Me refiero a los móviles íntimos que los llevaron a ese trance fatal,. ¿Cuáles fueron? ¿Qué buscaban? Dicen que Manuel prácticamente nada. Ya lo había ganado todo, y hastiado ansiaba retirarse, pese a que tenía contratos firmados en América, entre otras plazas, con la Santamaria de Bogotá. Qué José no pensó ir a esa fatal feria de los Remedios, sino a última hora, cuando le llamaron para sustituir a Curro Romero en una corrida que ni ponía ni quitaba para su incontenible carrera.

Fueron por plata, dirán los más cínicos. Bueno, los toreros cobran, sí, pero aquellos honorarios puntuales tampoco les eran determinantes. Los dos pudieron muy bien haberse negado y no hubiese pasado nada. ¿Entonces?

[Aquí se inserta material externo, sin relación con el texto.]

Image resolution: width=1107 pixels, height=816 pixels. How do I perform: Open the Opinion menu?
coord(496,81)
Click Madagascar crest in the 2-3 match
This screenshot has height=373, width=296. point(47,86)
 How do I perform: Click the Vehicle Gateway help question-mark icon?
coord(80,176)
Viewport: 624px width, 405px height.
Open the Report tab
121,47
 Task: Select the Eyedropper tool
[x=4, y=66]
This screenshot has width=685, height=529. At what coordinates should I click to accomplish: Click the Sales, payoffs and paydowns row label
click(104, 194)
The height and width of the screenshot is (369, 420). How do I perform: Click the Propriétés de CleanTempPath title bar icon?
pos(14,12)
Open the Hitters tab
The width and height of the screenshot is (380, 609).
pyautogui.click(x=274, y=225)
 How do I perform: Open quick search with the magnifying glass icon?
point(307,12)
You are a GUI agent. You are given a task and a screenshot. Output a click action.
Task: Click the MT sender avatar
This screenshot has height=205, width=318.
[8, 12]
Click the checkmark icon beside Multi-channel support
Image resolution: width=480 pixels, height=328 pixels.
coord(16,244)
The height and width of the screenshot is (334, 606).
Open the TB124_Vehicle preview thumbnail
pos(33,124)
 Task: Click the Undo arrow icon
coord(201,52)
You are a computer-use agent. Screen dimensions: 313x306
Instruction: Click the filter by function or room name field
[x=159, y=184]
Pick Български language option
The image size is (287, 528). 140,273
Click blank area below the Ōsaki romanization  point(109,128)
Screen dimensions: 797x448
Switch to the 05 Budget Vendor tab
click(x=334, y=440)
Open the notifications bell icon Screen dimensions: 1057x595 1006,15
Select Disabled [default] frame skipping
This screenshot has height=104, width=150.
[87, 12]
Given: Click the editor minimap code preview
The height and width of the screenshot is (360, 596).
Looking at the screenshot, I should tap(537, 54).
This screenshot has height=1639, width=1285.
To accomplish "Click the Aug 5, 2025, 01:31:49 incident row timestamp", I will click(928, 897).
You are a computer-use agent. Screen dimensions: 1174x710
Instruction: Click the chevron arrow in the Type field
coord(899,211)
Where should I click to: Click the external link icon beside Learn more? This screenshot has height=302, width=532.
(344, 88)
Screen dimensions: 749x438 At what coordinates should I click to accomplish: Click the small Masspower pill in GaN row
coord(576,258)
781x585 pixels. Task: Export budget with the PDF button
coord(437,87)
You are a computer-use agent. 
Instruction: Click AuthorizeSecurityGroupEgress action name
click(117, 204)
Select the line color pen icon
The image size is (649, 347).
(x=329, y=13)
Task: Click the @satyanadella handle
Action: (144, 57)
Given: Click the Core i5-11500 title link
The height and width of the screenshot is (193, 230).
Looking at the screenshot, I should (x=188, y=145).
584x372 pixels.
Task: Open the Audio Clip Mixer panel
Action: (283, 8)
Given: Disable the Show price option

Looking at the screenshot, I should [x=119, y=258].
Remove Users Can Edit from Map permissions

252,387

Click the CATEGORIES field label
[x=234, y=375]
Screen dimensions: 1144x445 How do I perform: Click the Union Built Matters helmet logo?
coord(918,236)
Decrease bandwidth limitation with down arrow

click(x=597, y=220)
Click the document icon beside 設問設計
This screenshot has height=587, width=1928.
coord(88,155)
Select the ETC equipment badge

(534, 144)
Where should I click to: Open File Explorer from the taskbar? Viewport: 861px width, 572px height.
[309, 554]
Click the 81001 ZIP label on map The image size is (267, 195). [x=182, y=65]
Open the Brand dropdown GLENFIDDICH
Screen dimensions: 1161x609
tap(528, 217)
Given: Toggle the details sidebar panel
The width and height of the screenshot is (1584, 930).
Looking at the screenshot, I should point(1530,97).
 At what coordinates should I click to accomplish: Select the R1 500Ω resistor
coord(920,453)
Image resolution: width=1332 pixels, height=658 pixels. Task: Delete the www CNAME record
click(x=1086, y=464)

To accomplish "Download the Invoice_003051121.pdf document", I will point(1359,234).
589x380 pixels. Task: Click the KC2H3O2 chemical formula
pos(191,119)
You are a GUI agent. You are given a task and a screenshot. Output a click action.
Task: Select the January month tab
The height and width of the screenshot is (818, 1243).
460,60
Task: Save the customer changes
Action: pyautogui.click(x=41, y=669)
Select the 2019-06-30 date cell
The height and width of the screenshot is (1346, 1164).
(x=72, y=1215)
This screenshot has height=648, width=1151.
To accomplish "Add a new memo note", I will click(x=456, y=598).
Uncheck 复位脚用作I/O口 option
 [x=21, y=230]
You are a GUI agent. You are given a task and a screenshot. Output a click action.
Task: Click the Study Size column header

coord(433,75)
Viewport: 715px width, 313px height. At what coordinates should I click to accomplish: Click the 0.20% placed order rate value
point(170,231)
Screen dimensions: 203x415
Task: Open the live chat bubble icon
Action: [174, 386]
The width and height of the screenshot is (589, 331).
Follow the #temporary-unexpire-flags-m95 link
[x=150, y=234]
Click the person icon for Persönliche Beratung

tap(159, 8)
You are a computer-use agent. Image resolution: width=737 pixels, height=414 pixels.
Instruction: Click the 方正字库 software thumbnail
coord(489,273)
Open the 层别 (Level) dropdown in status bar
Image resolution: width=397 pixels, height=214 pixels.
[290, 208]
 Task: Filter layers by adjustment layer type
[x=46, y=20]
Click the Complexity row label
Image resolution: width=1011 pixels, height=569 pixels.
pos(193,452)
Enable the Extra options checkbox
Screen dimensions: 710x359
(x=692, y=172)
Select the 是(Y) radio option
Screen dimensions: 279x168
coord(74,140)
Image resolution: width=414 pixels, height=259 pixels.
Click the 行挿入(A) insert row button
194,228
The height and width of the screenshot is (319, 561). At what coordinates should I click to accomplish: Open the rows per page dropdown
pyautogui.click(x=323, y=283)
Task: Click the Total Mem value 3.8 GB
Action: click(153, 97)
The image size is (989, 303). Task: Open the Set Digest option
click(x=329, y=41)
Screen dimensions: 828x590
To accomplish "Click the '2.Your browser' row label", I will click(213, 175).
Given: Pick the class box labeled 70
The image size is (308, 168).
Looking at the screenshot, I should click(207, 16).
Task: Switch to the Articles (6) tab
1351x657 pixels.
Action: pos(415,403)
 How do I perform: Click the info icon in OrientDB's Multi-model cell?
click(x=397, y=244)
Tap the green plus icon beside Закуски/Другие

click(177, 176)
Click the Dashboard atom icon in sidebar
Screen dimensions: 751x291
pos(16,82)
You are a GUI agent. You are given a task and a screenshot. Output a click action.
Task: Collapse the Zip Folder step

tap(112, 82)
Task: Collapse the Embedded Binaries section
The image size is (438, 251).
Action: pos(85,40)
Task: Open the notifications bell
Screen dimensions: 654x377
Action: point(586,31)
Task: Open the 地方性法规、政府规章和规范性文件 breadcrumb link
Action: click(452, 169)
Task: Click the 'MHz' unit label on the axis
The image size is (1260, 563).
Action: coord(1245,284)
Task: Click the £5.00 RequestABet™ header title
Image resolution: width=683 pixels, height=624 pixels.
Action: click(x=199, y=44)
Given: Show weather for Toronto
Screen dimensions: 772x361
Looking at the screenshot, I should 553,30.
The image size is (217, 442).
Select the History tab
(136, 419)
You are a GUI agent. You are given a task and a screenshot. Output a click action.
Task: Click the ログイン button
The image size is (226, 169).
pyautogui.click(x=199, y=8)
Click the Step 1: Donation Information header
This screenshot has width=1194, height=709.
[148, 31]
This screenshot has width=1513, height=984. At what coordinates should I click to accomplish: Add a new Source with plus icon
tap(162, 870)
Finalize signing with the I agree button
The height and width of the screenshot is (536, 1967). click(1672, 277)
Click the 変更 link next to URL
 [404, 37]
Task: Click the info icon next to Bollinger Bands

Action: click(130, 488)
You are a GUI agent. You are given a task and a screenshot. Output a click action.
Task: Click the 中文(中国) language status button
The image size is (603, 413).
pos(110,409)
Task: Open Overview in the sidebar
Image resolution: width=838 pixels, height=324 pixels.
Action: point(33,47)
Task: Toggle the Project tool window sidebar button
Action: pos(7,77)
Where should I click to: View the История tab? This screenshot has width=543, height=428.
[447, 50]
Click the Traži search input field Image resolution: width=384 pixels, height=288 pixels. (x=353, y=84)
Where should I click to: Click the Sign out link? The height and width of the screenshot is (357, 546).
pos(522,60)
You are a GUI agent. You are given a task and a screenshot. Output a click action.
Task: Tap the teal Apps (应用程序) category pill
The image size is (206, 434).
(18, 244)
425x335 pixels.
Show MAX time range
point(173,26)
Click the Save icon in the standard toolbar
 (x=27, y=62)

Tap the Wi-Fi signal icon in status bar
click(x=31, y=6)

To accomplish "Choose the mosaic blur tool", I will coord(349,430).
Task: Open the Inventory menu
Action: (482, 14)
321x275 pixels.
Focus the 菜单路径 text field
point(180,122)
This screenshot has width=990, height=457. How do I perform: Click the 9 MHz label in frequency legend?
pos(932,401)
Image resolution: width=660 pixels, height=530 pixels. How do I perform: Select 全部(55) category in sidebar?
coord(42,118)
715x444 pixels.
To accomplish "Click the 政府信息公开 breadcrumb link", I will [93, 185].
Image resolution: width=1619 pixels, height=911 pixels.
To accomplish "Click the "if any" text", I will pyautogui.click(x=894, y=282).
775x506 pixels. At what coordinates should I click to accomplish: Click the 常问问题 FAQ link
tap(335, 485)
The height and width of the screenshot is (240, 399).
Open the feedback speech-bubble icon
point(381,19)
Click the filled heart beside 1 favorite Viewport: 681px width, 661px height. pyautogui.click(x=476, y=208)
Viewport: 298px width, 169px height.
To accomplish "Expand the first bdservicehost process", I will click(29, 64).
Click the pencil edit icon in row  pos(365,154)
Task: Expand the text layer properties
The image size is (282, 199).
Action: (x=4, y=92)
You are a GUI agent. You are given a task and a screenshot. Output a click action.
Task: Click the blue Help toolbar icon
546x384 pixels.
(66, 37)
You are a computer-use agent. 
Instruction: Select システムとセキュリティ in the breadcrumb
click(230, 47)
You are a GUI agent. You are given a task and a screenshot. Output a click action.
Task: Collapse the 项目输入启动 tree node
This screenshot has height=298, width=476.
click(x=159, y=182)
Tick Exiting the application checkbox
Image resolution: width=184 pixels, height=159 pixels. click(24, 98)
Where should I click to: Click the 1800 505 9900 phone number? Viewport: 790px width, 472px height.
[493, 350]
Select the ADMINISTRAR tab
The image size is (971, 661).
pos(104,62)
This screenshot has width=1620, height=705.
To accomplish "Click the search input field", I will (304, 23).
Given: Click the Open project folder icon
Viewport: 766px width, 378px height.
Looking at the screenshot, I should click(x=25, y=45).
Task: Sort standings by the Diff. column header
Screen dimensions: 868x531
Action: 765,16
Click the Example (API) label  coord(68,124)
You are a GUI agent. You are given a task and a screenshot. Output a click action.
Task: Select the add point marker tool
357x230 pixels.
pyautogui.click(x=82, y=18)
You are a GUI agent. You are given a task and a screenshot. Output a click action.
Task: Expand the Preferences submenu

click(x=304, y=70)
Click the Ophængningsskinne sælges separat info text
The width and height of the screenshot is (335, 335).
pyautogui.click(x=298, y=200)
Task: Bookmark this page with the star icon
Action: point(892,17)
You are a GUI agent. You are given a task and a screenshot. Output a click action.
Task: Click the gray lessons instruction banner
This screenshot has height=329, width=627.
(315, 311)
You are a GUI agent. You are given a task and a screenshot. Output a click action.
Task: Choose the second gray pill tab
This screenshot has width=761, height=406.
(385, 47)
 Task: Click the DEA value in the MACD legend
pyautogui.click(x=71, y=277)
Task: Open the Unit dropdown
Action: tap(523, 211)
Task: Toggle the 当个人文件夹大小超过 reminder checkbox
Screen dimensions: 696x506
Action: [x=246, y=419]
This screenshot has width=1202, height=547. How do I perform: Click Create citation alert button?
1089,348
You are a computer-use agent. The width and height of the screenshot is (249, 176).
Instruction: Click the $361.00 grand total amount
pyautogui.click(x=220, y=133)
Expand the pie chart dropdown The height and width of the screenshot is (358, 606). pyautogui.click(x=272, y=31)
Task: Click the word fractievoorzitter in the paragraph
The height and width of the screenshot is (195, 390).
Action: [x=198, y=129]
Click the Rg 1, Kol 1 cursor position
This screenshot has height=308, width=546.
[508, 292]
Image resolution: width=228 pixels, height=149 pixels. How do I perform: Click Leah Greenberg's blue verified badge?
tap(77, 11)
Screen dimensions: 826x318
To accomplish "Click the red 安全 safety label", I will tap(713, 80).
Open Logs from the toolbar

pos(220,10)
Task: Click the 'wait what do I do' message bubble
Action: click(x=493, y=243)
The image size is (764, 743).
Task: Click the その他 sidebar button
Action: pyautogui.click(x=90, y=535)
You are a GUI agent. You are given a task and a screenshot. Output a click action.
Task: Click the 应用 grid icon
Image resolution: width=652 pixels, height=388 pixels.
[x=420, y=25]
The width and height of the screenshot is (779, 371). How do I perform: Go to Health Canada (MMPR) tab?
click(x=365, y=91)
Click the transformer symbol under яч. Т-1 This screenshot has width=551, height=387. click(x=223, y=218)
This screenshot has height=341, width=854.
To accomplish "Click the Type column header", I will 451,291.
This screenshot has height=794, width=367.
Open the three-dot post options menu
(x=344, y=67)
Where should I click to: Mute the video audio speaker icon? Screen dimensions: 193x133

En el toreo se vive y se muere por el prestigio, la buena reputación, el honor. De allí depende todo, dinero incluido. Es el quid, el mismo que lanza Quijotes contra molinos de viento.

Hegel escribió por ahí, quizás con sarcasmo: “España es la patria del honor”. De ser así, el toreo sería su arte más auténtico y estos dos toreros muertos oficiándolo hace ya tiempo, explicablemente unos de sus héroes más honrados.